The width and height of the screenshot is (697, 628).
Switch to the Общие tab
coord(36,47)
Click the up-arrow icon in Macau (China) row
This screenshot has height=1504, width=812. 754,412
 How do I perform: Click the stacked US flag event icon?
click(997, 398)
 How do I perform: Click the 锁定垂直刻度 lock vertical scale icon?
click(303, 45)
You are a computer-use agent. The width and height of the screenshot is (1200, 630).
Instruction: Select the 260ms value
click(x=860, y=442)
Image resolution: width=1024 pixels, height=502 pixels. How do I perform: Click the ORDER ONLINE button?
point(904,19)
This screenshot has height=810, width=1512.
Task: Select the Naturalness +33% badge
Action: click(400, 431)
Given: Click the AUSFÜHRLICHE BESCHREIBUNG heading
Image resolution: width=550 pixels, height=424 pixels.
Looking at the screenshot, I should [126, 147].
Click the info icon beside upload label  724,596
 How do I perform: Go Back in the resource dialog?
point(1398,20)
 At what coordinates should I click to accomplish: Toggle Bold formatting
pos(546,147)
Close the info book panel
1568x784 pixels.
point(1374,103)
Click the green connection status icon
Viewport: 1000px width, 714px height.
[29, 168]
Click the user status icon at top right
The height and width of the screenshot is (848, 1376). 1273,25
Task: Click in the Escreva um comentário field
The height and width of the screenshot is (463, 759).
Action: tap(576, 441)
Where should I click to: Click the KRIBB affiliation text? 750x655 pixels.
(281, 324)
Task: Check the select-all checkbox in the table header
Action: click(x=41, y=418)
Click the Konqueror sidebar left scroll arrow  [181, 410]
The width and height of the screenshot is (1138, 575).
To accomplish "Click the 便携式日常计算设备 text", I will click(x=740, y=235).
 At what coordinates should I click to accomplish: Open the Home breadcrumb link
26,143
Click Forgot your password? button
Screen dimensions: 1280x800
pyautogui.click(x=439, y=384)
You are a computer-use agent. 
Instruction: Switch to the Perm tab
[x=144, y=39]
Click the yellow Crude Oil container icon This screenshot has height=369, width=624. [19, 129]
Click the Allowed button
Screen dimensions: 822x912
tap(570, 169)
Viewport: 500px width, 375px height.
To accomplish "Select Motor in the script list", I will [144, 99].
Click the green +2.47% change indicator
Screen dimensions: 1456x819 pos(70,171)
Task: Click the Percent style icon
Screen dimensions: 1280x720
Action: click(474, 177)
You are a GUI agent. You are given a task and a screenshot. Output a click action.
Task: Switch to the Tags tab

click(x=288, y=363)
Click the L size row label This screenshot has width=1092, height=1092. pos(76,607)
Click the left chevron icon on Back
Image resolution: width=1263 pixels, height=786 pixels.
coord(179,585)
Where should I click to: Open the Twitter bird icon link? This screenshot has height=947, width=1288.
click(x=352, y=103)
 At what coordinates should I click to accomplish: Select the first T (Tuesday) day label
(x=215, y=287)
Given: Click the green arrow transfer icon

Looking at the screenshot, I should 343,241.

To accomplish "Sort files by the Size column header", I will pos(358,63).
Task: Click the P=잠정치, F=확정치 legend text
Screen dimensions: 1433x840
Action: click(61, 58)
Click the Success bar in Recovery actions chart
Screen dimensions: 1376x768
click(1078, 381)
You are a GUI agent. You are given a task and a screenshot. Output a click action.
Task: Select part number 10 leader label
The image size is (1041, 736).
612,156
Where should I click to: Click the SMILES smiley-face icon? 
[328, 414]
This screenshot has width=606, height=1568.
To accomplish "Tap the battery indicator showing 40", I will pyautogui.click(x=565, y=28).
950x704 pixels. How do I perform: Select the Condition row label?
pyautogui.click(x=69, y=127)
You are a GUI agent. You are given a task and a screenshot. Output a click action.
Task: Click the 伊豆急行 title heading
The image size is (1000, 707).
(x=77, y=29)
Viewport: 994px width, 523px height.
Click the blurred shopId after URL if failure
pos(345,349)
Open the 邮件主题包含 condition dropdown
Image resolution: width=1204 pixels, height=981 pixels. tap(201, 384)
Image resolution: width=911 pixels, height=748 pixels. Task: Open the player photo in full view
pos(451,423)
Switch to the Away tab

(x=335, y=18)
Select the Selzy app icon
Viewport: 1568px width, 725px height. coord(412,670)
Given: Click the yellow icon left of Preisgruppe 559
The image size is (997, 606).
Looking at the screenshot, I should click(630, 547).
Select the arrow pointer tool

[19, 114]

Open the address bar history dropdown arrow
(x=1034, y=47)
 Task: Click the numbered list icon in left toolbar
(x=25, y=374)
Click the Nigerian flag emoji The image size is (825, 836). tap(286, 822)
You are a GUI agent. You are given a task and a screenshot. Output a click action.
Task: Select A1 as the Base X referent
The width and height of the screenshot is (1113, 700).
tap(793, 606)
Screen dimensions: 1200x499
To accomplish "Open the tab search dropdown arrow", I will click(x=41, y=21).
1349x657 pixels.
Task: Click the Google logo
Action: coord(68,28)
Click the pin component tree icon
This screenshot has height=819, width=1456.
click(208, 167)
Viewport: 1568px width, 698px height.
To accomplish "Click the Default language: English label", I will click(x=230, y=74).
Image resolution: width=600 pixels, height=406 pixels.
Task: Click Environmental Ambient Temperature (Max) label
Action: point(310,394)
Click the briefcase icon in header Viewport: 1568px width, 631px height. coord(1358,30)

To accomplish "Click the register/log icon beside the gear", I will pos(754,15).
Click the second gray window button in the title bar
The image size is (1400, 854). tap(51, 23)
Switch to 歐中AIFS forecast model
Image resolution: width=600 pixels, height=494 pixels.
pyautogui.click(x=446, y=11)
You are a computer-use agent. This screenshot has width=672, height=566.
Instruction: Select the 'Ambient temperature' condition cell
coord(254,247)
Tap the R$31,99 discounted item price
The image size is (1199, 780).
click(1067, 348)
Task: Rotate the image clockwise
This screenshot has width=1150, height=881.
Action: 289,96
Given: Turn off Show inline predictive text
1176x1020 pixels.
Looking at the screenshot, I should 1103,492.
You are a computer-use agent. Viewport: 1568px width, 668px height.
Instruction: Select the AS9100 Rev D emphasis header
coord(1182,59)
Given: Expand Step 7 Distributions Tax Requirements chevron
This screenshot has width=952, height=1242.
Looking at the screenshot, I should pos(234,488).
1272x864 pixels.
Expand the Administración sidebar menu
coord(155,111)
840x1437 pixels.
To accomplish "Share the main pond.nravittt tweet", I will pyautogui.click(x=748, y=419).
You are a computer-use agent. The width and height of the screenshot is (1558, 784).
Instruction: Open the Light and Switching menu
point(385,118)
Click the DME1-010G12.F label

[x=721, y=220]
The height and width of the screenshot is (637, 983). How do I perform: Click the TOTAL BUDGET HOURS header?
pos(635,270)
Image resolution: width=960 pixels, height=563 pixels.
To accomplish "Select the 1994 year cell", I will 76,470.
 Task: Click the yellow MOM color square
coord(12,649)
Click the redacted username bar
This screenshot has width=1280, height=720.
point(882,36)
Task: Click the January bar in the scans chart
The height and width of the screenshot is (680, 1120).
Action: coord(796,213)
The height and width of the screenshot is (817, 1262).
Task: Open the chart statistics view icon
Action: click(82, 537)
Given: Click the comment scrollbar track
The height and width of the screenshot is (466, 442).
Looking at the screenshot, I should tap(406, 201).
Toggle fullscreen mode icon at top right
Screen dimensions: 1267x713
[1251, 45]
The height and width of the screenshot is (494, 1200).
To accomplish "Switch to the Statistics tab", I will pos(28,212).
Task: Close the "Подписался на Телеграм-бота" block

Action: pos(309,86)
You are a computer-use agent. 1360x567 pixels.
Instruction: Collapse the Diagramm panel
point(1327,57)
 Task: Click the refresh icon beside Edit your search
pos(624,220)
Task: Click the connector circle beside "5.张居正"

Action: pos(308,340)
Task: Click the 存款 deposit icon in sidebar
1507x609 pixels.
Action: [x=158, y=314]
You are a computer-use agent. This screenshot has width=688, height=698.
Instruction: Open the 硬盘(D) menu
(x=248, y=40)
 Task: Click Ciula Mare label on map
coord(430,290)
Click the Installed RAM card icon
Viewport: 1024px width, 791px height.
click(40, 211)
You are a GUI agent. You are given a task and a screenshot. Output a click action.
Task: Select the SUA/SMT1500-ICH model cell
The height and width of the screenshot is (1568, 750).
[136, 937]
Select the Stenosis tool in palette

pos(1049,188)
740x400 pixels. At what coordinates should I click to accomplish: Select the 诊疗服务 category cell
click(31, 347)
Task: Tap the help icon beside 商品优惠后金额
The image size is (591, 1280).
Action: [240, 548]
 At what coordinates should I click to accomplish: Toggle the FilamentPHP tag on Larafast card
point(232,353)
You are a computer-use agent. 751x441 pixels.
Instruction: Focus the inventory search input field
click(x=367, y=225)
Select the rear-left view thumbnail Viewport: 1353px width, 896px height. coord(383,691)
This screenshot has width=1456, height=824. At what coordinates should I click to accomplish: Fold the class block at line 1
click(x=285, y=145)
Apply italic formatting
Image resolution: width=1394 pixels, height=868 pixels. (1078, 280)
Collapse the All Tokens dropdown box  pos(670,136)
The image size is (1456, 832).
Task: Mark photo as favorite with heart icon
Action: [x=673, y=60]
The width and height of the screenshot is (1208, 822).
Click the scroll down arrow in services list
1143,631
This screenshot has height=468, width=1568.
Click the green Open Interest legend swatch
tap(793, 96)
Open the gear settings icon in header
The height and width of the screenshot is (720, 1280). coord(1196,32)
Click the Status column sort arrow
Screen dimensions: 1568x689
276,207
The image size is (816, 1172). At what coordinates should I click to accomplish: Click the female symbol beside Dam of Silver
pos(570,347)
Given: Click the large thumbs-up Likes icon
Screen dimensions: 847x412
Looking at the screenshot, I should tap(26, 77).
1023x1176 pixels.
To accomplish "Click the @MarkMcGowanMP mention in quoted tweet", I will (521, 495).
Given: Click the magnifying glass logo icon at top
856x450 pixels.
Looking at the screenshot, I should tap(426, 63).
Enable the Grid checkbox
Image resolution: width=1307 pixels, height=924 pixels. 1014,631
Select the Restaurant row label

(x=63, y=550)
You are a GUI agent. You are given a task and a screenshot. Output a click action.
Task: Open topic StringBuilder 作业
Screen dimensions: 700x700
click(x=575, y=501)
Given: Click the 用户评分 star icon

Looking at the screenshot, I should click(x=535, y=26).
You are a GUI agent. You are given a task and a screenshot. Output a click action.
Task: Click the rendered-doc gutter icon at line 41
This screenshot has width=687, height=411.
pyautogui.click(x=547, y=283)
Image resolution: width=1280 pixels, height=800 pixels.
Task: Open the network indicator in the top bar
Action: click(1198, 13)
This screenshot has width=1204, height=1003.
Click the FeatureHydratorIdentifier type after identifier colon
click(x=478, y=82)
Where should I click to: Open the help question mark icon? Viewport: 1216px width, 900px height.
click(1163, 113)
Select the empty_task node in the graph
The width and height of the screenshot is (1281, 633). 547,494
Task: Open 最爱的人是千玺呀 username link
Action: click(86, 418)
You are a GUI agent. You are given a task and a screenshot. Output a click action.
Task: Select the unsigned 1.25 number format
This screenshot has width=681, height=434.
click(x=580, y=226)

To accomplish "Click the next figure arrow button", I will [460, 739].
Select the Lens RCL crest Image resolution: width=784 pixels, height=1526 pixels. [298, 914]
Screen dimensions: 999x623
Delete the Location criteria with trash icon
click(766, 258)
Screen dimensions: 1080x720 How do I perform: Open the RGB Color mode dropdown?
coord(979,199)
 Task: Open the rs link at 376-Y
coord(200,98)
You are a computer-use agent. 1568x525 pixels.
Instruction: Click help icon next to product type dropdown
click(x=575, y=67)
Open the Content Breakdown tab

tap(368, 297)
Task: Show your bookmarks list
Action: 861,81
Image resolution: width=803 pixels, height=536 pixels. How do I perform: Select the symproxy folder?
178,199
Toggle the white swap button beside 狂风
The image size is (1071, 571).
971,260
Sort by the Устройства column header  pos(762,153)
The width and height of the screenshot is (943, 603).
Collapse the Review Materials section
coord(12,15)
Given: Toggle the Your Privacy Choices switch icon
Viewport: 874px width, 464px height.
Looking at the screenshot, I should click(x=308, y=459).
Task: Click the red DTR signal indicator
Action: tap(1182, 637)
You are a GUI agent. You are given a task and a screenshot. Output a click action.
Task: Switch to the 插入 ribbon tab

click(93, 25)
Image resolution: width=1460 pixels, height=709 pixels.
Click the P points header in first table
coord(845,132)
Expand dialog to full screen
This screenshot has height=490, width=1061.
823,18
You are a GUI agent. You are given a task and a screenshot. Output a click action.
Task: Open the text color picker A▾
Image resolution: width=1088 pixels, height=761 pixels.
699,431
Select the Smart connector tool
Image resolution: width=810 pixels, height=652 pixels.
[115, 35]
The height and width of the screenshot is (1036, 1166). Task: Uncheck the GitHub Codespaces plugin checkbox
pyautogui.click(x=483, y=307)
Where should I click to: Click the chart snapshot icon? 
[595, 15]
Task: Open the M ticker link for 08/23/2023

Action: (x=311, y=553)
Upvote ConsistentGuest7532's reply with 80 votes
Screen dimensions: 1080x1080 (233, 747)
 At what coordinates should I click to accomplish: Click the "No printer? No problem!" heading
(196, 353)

__DIRECTIONS__:
Repeat word for word the lines above that run from the line containing "840x1437 pixels." through the line containing "Task: Click the January", both ends included, and nothing else.

__ANSWER TO THE EXERCISE__:
840x1437 pixels.
To accomplish "Share the main pond.nravittt tweet", I will pyautogui.click(x=748, y=419).
You are a computer-use agent. The width and height of the screenshot is (1558, 784).
Instruction: Open the Light and Switching menu
point(385,118)
Click the DME1-010G12.F label

[x=721, y=220]
The height and width of the screenshot is (637, 983). How do I perform: Click the TOTAL BUDGET HOURS header?
pos(635,270)
Image resolution: width=960 pixels, height=563 pixels.
To accomplish "Select the 1994 year cell", I will 76,470.
 Task: Click the yellow MOM color square
coord(12,649)
Click the redacted username bar
This screenshot has width=1280, height=720.
point(882,36)
Task: Click the January bar in the scans chart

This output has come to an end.